We live, my family and I, in a village surrounded by trees. Almost all of them are naked and bare in winter. When the days are cold and the wind pushes only cold air, these trees stand confidently, only shedding dead leaves and branches unable to survive the air, they breathe.
There is a red maple tree in front of our house. Nothing seems active with this tree. Not its leaves or its branches. A winter rest is in full effect that I can’t help but do so for myself this year. Everyday, another glimpse of the tree, surrounded by the coldest air, reminds me of why we rest in winter, wrapping ourselves truly with only things that matter. My mind is naked and bare. More confident than ever in my worth. My heart is open and free, as things dead, slowly shed away from me.

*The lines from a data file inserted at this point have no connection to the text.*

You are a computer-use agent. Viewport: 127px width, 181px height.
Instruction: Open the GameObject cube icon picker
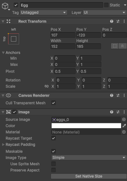point(5,6)
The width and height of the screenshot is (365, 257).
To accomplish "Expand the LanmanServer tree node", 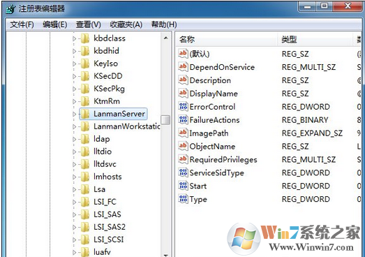I will (x=74, y=114).
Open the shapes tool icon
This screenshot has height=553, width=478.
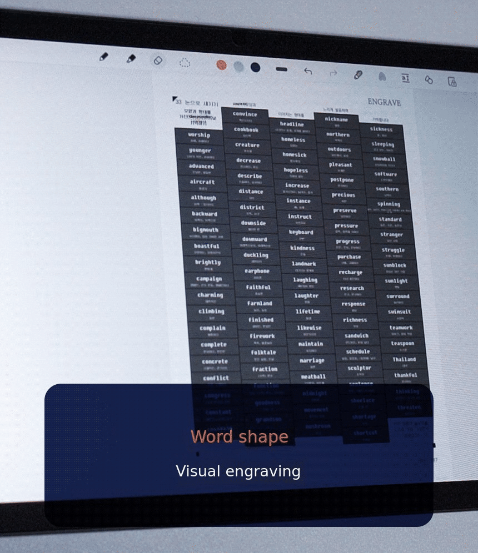click(429, 80)
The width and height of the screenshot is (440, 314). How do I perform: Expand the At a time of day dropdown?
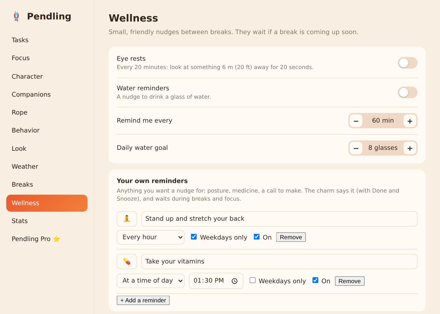(151, 281)
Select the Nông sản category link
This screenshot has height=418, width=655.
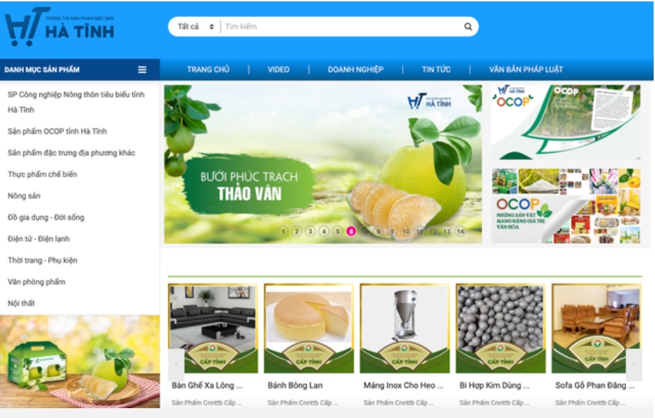point(24,195)
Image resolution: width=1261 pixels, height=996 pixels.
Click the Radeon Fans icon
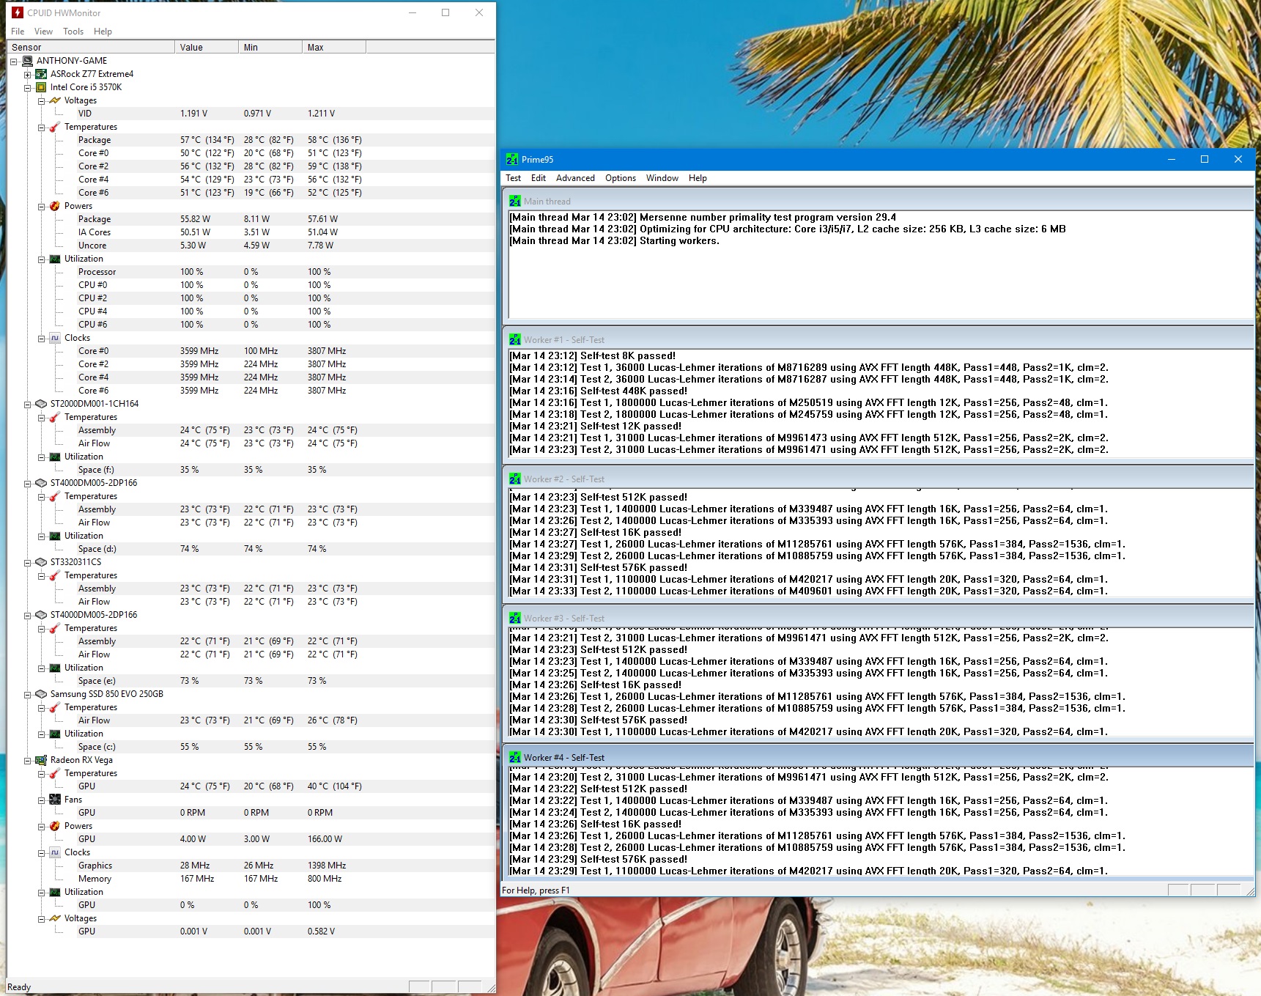pos(54,800)
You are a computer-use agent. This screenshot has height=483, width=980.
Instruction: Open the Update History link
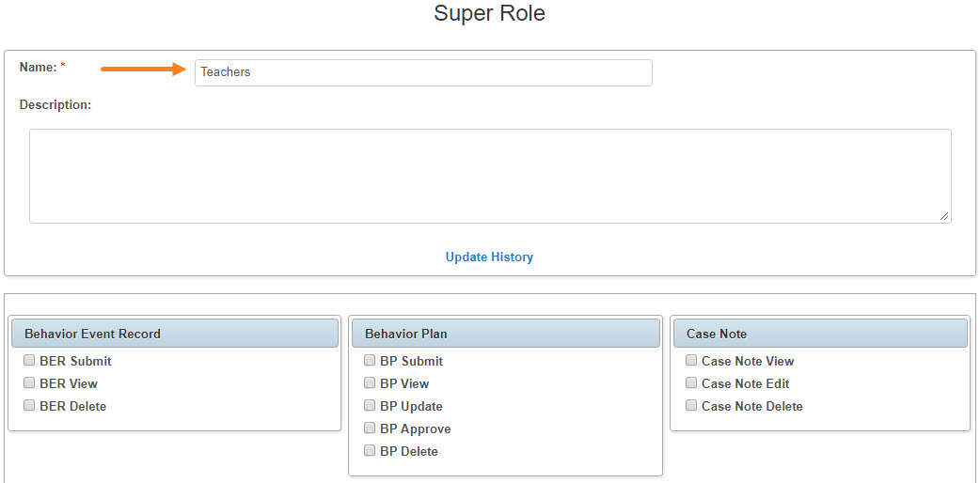(489, 257)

This bareness, the enormity of shedding everything, while still wrapping one selves with things that matter is the reason why I look towards these red maple trees at the beginning of the year. Everything it needs for its rest is within its reach. Things it needs to produce, those it needs to inhibit, all are active and gradual in a period where nothing is as it seems for a tree completely naked and bare, yet wrapped in a perfect picture of serenity and confidence so blessed. The falling leaves, the breaking twigs, it’s as if they were telling stories of their own, those remembered and faithfully repeated, whenever cold air plays its tunes again. We have been here before it’s say. Confident, naked, and bare. Boundaries secure, nutrients intact, everything looks dormant on the outside but rich and full within for trees that know their worth, trees that know they matter, trees that know too how to live in rest and abundance for themselves. Afterall, nothing is ever as it seems.

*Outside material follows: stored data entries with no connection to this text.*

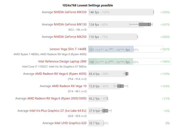Open the NVIDIA GeForce MX150 link
The width and height of the screenshot is (182, 130).
click(70, 24)
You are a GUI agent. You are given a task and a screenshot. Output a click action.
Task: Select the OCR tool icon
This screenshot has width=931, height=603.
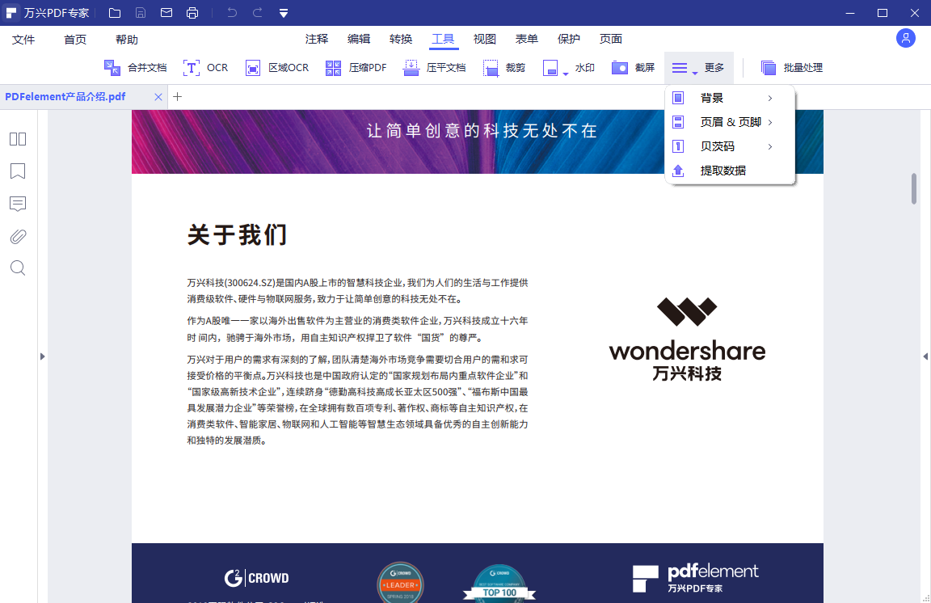click(192, 68)
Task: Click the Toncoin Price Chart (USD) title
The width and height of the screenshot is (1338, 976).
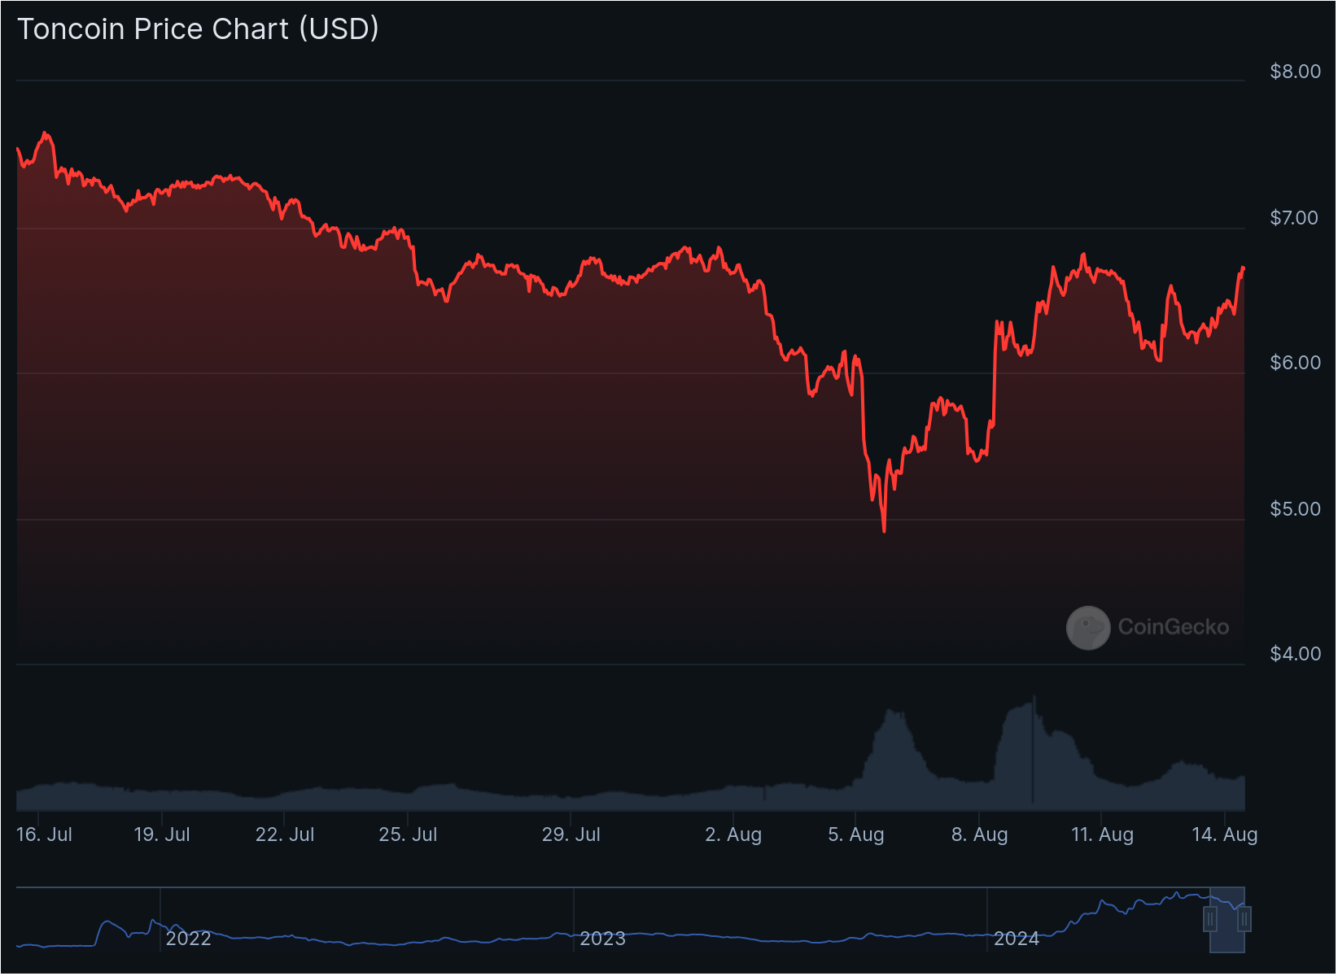Action: pos(199,29)
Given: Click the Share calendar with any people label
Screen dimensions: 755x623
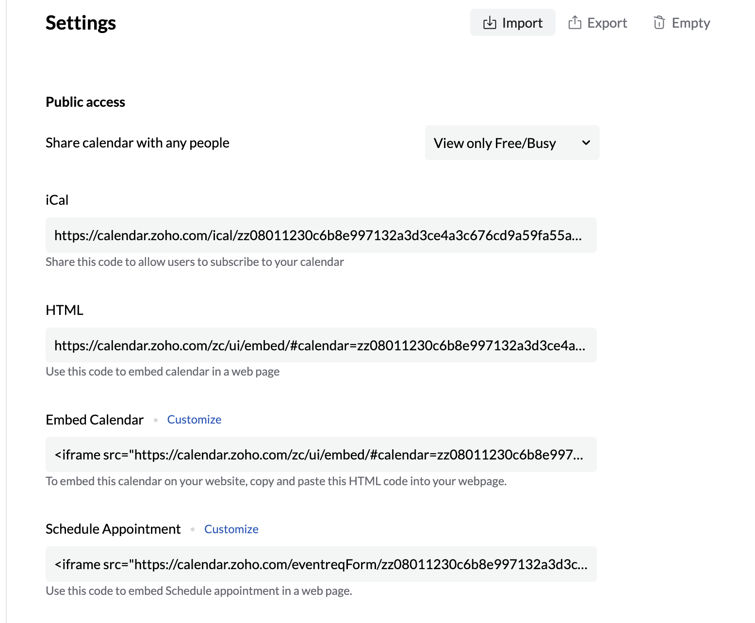Looking at the screenshot, I should pos(137,143).
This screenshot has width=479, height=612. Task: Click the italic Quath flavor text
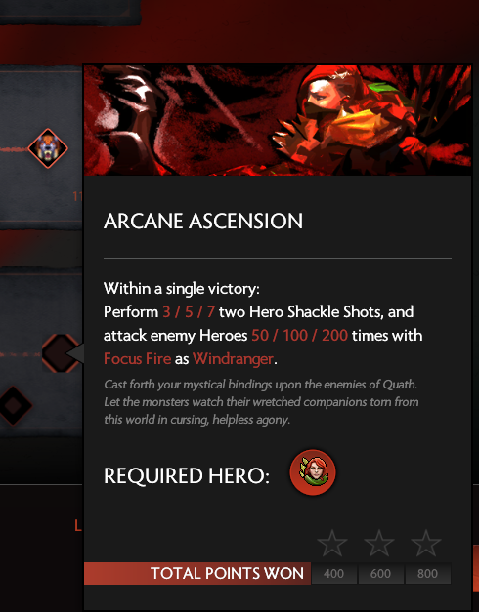click(x=261, y=402)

This new chorus of a naked self, like tiny hallelujahs for a discovering self, are the reasons why I refuse to be broken like a branch this winter. Claudine Gay, Ada Adimora, I pronounce your names and push it out through my throat naked and bare for all they ways you were neither broken nor afraid, into your own, for the sake of your own. We have expected more from these spaces. Afterall, we have been here before. We have neither expected to be naked nor dead. We had expected to be visible, open, eloquent, alive. We had expected more than these spaces. We have neither expected be to only be naked nor dead.

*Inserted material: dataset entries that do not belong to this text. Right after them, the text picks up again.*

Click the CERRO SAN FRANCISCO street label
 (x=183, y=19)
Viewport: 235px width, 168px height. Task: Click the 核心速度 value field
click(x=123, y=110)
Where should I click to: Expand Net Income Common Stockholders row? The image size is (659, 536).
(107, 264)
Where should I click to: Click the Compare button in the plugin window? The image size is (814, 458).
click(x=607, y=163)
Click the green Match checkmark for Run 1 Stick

Still, here we are. These words I write here are just a reminder of all the ways we will take your names and your spirit, wrap them around us this winter, despite the cold air and harshness it gives. We will wrap your names around us, all of us black and women, and in academic spaces, we will wrap your names around us, so you live and we live and you live again, like the red maple trees we all are, confident, naked, and bare, even now in the middle of coldest winter.